## Problem A
Reproduce the listing that follows the text on Fishmongers' Hall exactly as it appears, line for line, and leave out the pictures.
* * *
Fishmongers' Hall (sometimes shortened in common parlance to Fish Hall) is a Grade II* listed building adjacent to London Bridge. It is the headquarters of the Worshipful Company of Fishmongers, one of the 110 livery companies of the City of London. The Hall is situated in Bridge Ward.

The buildings

The first recorded Fishmongers' Hall was built in 1310. A new hall, on the present site, was bequeathed to the Company in 1434. Together with 43 other livery halls, it was destroyed in the Great Fire of London in 1666 and a replacement hall designed by the architect Edward Jerman opened in 1671. This hall by Jerman was demolished to facilitate the construction of the new London Bridge in 1827. The Fishmongers' fourth hall was designed by Henry Roberts (although his assistant, later the celebrated Sir Gilbert Scott, made the drawings) and built by William Cubitt & Company, opening in 1834. After severe bomb damage during the Blitz, Fishmongers' Hall was restored by Austen Hall (of Whinney, Son & Austen Hall) and reopened in 1951.
* * *
## Problem B
According to the text on Fishmongers' Hall, which architect designed the hall that opened in 1671?

## Record set
* * *
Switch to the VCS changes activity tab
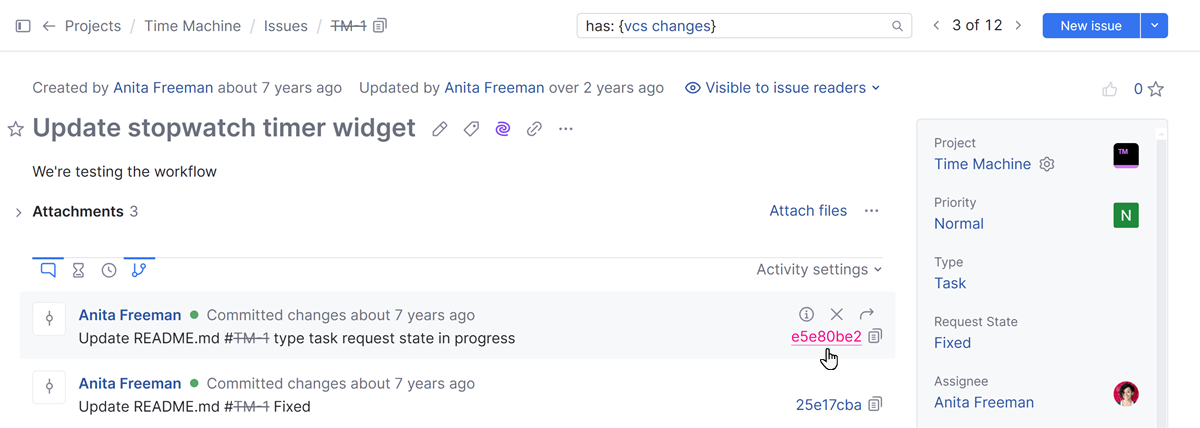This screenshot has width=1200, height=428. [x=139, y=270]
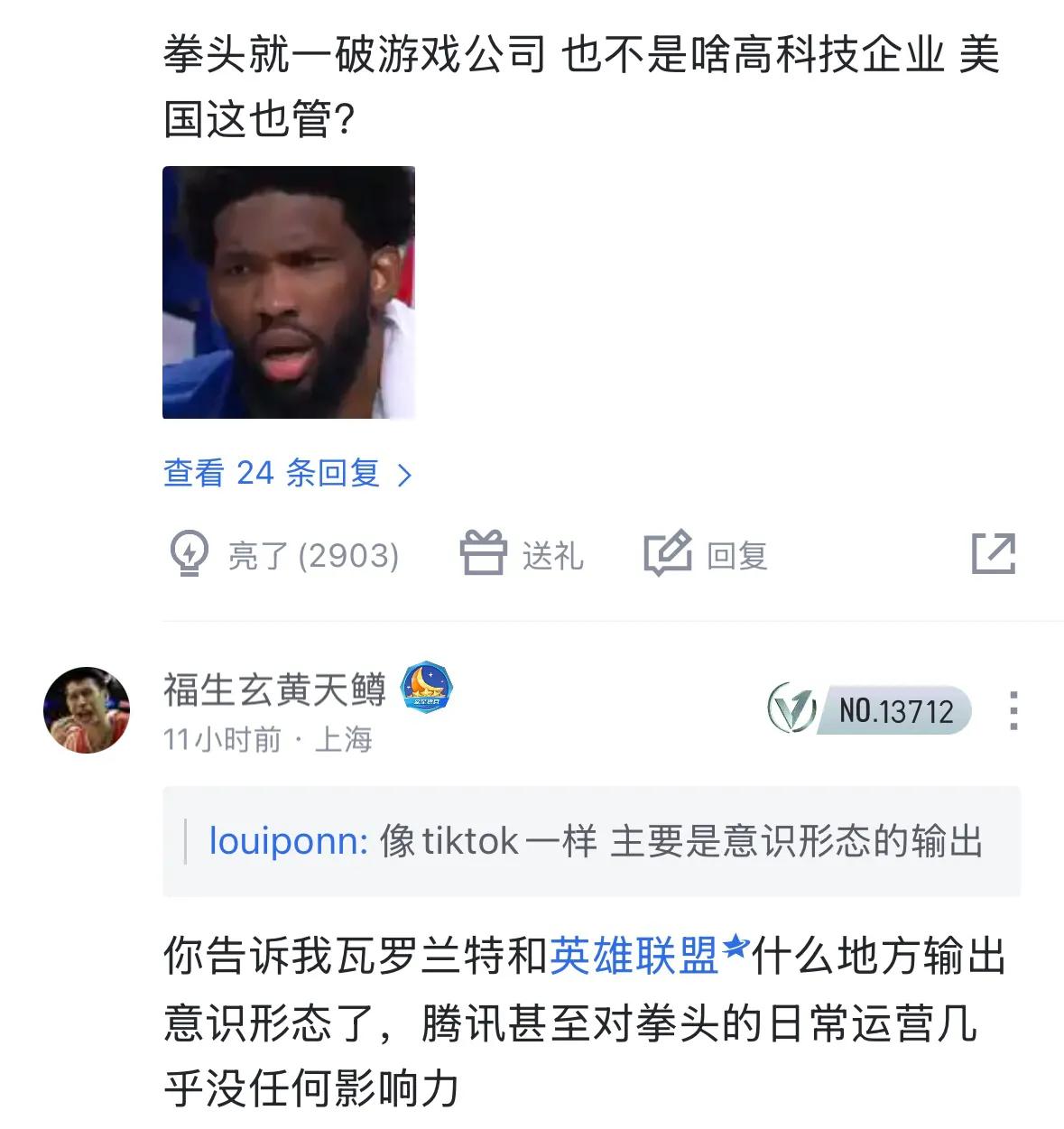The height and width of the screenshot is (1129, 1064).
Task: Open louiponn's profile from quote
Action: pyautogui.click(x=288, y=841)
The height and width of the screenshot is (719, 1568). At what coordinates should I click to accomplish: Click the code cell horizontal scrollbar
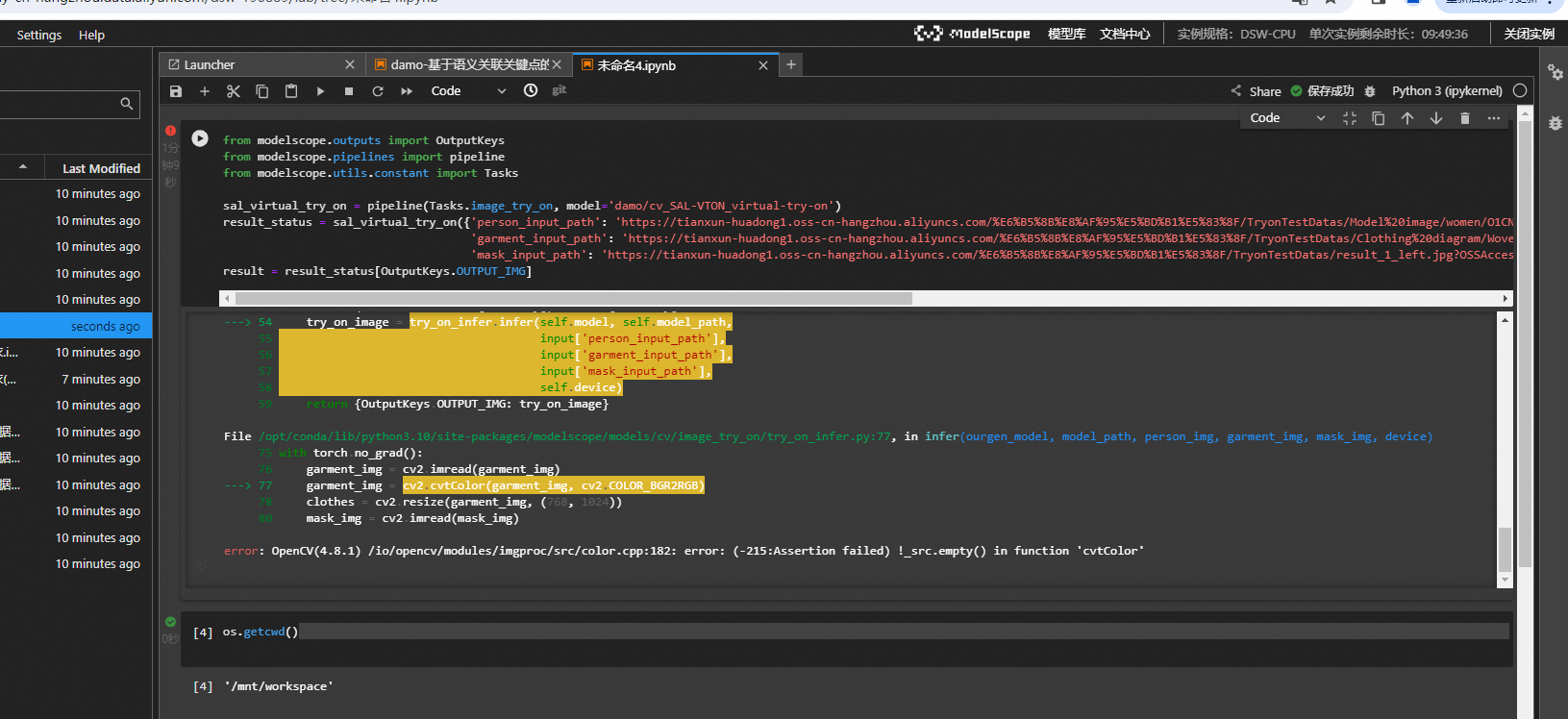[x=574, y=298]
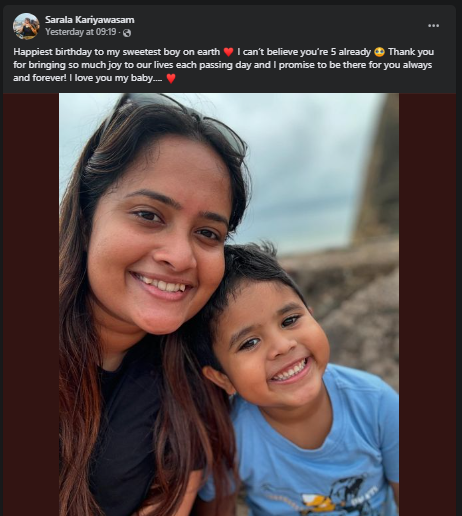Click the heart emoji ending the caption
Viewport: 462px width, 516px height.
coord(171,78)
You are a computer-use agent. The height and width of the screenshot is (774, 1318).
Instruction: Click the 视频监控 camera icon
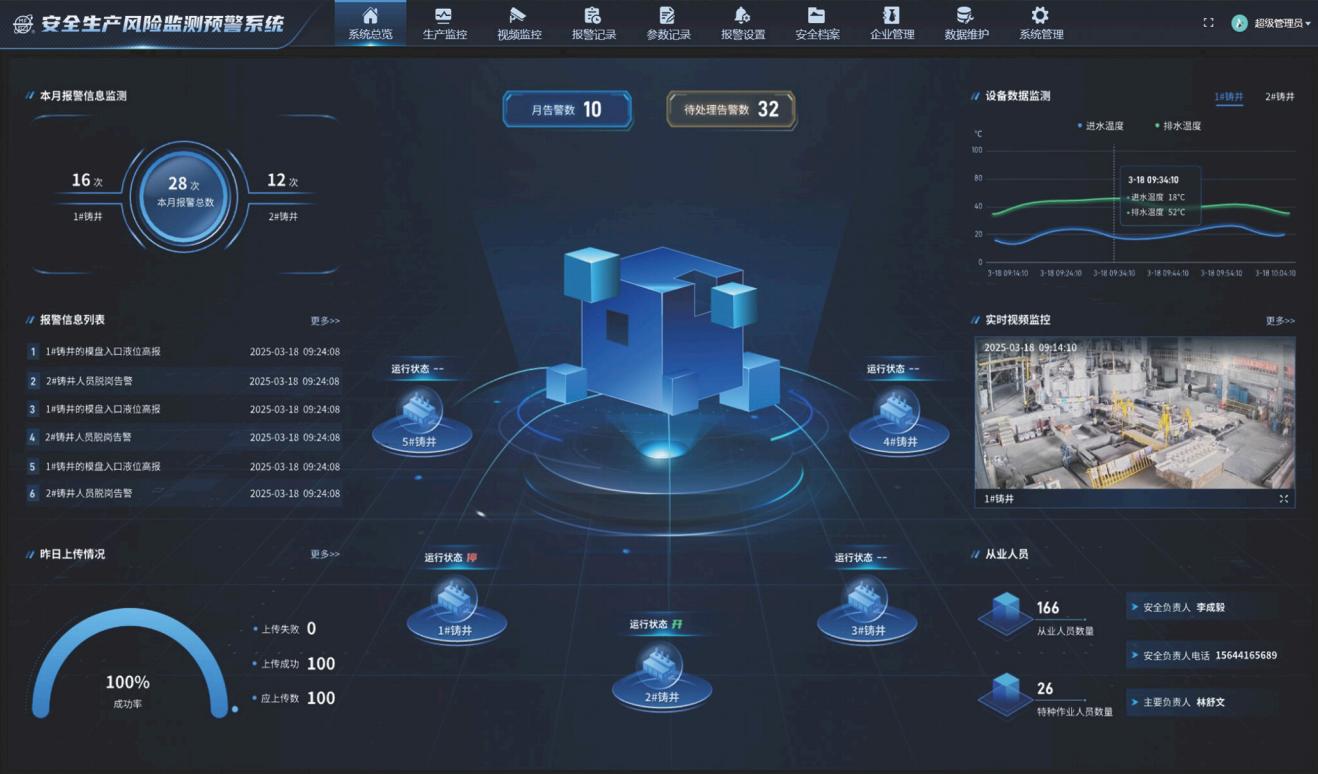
* * *
## Reply A
Switch to the VCS changes activity tab
This screenshot has width=1200, height=428. [x=139, y=270]
The height and width of the screenshot is (1129, 1064).
Task: Open louiponn's profile from quote
Action: pyautogui.click(x=288, y=841)
The height and width of the screenshot is (719, 1568). At what coordinates should I click to accomplish: Click the code cell horizontal scrollbar
[x=574, y=298]
Click the heart emoji ending the caption
Viewport: 462px width, 516px height.
coord(171,78)
You are a computer-use agent. The height and width of the screenshot is (774, 1318).
Instruction: Click the 视频监控 camera icon

## Reply B
Edward Jerman